- Beach Plan, FAIR (Fair Access to Insurance Requirements) Plan; and other involuntary or residual markets: insurers of last resort, state-run pools that provide insurance to people who are unable to obtain insurance in the voluntary market. Beach Plans operate in specific coastal territories, defined by zip codes, counties or geography; FAIR Plans are generally statewide.
- Deductible: amount of loss paid by the policyholder before insurance kicks in.
- Dollar deductibles: a flat dollar amount.
- Mandatory deductibles: may be set by insurance rules, regulations or state law, or by an insurer.
- Market Assistance Plan (MAP): a voluntary clearinghouse and referral system designed to put people looking for insurance in touch with insurance companies that have agreed to take on more business.
- Optional deductibles: mostly used in less vulnerable areas. Policyholders may opt for these higher deductibles in order to pay a lower premium.
- Percentage deductibles: calculated as a specified percentage, for example 2 percent, of the insured value of the property.
- Standard deductibles: an indication of the usual homeowners insurance deductibles in the state or area.

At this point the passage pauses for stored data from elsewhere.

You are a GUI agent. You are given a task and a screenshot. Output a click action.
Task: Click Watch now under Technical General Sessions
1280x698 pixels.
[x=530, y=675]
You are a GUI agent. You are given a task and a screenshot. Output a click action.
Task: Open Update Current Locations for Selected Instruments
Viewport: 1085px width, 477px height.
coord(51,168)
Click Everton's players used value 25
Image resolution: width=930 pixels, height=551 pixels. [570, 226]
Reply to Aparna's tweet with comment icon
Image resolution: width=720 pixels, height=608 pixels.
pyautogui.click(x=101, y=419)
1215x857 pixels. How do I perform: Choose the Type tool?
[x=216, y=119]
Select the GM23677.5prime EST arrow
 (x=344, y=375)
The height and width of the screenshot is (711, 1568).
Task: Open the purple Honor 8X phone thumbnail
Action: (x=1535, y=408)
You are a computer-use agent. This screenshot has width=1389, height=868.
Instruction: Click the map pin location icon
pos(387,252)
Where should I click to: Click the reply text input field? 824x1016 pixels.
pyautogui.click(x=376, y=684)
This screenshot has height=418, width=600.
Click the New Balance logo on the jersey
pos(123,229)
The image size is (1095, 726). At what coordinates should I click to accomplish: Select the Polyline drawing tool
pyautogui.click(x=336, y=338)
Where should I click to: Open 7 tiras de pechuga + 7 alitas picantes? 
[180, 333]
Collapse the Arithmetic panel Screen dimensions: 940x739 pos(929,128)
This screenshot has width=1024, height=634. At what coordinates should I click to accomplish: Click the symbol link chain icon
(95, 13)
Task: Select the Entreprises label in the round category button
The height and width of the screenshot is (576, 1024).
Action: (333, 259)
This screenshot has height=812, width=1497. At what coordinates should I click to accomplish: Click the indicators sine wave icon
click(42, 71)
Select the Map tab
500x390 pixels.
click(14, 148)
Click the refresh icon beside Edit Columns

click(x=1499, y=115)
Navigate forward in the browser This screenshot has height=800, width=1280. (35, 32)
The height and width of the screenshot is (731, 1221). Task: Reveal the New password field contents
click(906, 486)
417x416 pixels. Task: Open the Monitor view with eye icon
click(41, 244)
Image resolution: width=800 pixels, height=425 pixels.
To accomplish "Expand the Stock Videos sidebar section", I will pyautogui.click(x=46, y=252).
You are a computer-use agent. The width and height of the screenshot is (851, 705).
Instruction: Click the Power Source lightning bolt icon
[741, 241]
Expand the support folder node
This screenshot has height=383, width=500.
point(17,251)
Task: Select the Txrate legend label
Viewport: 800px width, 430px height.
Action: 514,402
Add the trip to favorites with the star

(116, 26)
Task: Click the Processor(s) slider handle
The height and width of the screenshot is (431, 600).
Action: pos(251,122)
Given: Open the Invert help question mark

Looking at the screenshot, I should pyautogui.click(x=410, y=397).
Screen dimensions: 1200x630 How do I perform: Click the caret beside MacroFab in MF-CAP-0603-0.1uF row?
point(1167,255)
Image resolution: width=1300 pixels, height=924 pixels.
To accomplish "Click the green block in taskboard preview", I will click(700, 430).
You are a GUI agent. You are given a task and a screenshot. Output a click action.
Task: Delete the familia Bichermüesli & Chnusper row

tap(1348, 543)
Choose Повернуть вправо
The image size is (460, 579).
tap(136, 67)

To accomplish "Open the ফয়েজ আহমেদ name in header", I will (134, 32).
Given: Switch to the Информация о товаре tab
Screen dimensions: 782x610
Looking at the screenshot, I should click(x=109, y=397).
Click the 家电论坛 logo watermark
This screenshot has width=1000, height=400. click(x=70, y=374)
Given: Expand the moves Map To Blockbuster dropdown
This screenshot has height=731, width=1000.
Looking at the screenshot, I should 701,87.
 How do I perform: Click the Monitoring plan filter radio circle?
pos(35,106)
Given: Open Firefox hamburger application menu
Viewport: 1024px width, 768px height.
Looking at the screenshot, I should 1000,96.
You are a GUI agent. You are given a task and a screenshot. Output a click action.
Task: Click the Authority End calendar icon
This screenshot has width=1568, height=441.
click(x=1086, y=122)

- Trigger: an event that is needed for a hurricane deductible to be applied. Hurricane deductibles are “triggered” only when there is a hurricane, or a tropical storm. Triggers vary by state and insurer and may apply when the National Weather Service (NWS) “names” a tropical storm, declares a hurricane watch or warning or defines the hurricane’s intensity. Triggers generally include a timing factor, i.e., damage occurring within 24 hours before the storm is named or a hurricane makes landfall up to as long as 72 hours after the hurricane is downgraded to a lesser storm or a hurricane watch cancelled.